DOCUMENT PASSAGE Block Start

McConnell preps final Senate vote
Senate Majority Leader Mitch McConnell took steps Wednesday to set up a final vote on Brett Kavanaugh’s nomination, as it was announced that senators will be able to read the FBI’s report on the Supreme Court pick Thursday.
McConnell scheduled a cloture vote for Friday to end debate, meaning a vote by the full Senate could take place Saturday.
The move came as the results of the FBI probe into sexual-misconduct allegations against the judge were being sent to the Senate Wednesday night.
All 100 senators and a handful of their aides will have access to the report Thursday morning.
McConnell had previously said it would not be made available to the public.
Senators and aides have said the file will contain information from interviews conducted by the FBI, but not a conclusion about whether Kavanaugh or his primary accuser, Christine Blasey Ford, is telling the truth.
To guard potentially sensitive information, the report will be kept in a secure room where the senators will be able to read it. It is on paper and there are no electronic copies, NBC News said.

DOCUMENT PASSAGE Block End
ENTRIES SHOWN Block Start

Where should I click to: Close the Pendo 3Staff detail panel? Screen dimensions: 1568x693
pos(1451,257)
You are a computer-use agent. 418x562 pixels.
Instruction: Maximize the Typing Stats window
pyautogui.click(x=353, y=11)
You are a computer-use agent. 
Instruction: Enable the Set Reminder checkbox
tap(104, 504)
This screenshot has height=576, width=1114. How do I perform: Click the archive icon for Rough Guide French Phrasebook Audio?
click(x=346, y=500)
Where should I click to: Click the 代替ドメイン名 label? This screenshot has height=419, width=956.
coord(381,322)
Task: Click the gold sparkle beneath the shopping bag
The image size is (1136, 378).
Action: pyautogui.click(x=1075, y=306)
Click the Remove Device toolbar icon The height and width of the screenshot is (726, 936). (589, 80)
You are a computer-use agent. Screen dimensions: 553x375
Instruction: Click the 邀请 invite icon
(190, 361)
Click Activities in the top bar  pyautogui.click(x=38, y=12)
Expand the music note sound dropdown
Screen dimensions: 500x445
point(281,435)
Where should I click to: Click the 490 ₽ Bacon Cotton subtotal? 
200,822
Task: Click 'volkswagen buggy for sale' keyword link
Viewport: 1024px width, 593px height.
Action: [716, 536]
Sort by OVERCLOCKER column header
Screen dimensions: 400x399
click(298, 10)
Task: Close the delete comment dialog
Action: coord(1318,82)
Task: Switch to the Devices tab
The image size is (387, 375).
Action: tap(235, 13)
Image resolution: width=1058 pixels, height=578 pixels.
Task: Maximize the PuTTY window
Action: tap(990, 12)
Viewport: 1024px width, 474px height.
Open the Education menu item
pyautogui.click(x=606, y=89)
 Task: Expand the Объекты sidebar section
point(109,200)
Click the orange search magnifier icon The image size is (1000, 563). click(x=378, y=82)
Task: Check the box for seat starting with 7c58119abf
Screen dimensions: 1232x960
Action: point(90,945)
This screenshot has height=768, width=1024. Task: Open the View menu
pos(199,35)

ENTRIES SHOWN Block End

▶ **ASSIGNMENT**
Update the stretch from "All 100 senators" through "to the public." in the Kavanaugh vote article, putting "Friday morning" in place of "Thursday morning". Work from the Kavanaugh vote article alone.

▶ **EXERCISE ANSWER**
All 100 senators and a handful of their aides will have access to the report Friday morning.
McConnell had previously said it would not be made available to the public.